The SDLC report made 11 recommendations, three of which the Senate resolved to act upon in mid-June. These include sending a strong message to the executive that parliament should retain a veto capacity in relation to all delegated legislation.
Further, the Senate is calling on the attorney general to set out the rationale behind the regulation that permits certain delegated legislation be exempt from disallowance. And the third point is that it reserves the right to scrutinise all such legislation even if it is exempt from disallowance.
Silencing dissent
The government has recently drafted amendments to the Australian Charities and Not‑for‑Profits Commission Regulation 2013 (Cth), in such a way to make charities liable for any involvement in protests that result in minor offences, or for provoking such actions, via threat of being deregistered.
These new rules were officially registered in late June. However, these are still subject to a veto by either house of parliament as per the provisions of the Australian Charities and Not-for-Profits Commission Act 2012 (Cth), which governs the regulation.

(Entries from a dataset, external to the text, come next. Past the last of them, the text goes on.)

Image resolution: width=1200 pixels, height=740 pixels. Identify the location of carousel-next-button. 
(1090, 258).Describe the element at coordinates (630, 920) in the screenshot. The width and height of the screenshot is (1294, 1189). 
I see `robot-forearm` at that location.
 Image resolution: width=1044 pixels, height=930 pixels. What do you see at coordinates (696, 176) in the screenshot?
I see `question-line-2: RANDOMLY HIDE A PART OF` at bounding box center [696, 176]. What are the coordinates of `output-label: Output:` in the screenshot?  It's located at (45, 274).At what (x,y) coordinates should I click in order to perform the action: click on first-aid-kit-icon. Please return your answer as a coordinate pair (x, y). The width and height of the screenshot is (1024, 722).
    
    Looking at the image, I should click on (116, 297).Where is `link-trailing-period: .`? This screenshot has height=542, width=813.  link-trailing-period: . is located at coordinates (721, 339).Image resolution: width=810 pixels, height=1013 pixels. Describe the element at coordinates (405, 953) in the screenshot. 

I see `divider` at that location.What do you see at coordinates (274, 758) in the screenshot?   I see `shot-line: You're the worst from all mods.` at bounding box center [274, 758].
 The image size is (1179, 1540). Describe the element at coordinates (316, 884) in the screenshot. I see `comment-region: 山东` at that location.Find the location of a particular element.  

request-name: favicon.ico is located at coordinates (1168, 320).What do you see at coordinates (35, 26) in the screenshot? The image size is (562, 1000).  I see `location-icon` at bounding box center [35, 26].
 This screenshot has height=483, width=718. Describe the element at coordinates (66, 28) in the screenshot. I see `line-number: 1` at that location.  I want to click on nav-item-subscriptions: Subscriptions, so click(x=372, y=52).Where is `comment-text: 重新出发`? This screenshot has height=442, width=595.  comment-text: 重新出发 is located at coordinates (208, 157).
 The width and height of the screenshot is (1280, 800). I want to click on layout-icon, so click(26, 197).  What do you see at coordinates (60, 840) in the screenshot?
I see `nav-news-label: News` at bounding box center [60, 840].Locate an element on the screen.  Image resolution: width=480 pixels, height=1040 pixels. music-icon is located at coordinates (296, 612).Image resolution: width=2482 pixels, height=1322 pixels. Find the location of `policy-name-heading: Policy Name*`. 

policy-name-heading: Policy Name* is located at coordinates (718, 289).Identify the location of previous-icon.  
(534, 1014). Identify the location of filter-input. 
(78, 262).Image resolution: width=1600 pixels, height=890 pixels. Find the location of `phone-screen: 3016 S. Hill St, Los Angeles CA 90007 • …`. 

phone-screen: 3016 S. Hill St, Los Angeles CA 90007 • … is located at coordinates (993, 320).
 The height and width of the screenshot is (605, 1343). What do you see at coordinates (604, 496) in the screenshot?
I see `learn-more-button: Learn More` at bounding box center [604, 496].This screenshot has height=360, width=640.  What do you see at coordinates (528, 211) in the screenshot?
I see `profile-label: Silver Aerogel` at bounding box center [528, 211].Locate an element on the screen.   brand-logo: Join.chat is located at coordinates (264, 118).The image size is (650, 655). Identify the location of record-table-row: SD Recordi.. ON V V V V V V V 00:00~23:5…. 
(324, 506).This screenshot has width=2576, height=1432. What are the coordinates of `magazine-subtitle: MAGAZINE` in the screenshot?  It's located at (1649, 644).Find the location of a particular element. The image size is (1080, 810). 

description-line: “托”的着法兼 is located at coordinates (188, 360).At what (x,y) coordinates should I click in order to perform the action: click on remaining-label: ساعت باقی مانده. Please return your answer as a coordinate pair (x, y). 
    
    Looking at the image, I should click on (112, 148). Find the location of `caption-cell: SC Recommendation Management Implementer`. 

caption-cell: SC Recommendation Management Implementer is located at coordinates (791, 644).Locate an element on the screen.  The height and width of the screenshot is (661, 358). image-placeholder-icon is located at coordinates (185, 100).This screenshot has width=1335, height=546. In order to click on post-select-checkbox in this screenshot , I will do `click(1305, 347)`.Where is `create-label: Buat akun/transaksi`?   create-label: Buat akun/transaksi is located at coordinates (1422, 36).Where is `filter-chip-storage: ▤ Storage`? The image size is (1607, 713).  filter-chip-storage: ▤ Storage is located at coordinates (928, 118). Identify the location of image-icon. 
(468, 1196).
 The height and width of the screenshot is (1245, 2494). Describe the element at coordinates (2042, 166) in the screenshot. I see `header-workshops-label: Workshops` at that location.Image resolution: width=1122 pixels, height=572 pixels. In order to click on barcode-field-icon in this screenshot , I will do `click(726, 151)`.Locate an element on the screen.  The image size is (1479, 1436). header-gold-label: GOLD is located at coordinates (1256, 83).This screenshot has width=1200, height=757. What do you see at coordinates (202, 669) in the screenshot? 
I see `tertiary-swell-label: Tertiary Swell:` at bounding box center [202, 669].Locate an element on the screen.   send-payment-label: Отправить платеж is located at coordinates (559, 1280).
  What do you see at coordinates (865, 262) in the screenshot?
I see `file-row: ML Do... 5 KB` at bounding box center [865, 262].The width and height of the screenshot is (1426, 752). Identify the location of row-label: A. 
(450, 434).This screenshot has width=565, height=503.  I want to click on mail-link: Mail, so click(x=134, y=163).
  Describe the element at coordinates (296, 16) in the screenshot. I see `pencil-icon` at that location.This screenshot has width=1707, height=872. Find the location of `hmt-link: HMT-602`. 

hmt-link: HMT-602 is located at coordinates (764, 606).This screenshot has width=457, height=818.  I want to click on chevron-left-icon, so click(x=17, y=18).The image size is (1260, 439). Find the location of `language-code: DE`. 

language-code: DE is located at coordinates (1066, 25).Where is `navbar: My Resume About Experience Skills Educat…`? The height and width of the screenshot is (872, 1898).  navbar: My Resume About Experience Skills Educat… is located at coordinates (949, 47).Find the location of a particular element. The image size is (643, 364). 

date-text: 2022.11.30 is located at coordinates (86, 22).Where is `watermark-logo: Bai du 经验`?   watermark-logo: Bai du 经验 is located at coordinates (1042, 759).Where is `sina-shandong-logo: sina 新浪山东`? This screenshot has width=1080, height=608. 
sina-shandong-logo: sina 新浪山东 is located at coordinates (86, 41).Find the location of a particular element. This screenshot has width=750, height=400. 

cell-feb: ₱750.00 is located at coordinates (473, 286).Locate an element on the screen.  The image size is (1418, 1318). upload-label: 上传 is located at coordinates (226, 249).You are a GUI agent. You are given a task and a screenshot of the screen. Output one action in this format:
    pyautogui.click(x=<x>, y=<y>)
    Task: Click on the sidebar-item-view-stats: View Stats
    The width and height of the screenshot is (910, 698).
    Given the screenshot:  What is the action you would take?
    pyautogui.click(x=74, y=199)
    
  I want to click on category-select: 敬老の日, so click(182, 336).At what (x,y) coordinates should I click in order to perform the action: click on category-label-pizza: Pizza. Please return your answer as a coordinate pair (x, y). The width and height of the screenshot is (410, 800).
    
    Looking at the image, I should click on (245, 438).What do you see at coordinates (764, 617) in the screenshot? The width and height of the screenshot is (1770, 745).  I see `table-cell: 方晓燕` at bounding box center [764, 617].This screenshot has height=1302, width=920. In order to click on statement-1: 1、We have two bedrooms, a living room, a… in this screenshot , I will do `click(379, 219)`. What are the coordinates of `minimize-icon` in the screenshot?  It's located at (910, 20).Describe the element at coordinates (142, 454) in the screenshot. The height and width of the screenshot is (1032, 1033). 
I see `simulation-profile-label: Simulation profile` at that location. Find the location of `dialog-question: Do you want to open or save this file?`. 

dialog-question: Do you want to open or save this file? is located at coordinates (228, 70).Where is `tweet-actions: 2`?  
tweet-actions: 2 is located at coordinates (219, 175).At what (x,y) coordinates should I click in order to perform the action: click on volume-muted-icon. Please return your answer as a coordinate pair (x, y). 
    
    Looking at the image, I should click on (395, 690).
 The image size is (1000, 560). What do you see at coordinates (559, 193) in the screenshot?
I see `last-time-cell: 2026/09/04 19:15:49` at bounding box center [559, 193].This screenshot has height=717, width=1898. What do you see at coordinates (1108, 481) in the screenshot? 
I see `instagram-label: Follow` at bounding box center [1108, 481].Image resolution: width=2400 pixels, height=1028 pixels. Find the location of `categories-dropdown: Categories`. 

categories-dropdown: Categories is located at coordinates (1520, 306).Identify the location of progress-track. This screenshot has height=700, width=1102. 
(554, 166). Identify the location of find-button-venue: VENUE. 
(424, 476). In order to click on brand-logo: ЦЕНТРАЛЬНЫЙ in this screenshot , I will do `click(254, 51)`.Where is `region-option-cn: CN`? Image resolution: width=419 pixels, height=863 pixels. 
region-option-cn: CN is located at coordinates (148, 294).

This process sees the amendment tabled in each house on the same day, and from there, it’s possible for either house to pass a disallowance motion to negate the new laws, during a period which is usually set at 15 parliamentary sitting days.
Required pushback
“Basically, creating delegated legislation without checks and balances takes power from the parliament,” explained Rowlings. “Under the system, no longer are our MPs in charge of the law of the land.”
According to the CLA president, the system of delegated legislation created a simple process for government to go back and adjust the rules and regulations relating to specific Acts if they’d overlooked a certain aspect or made a mistake at the time of drafting.
However, there’s since been a significant shift in the understanding of how this “lazy” process can be used to avoid the scrutiny of elected MPs that aren’t members of the executive.
In relation to the pushback coming from the SDLC, Rowlings said, it’s “a healthy and welcome response from responsible parliamentarians of both major parties in particular.”
“It takes courage for them to stand up to bullying tactics by the executive government,” he added.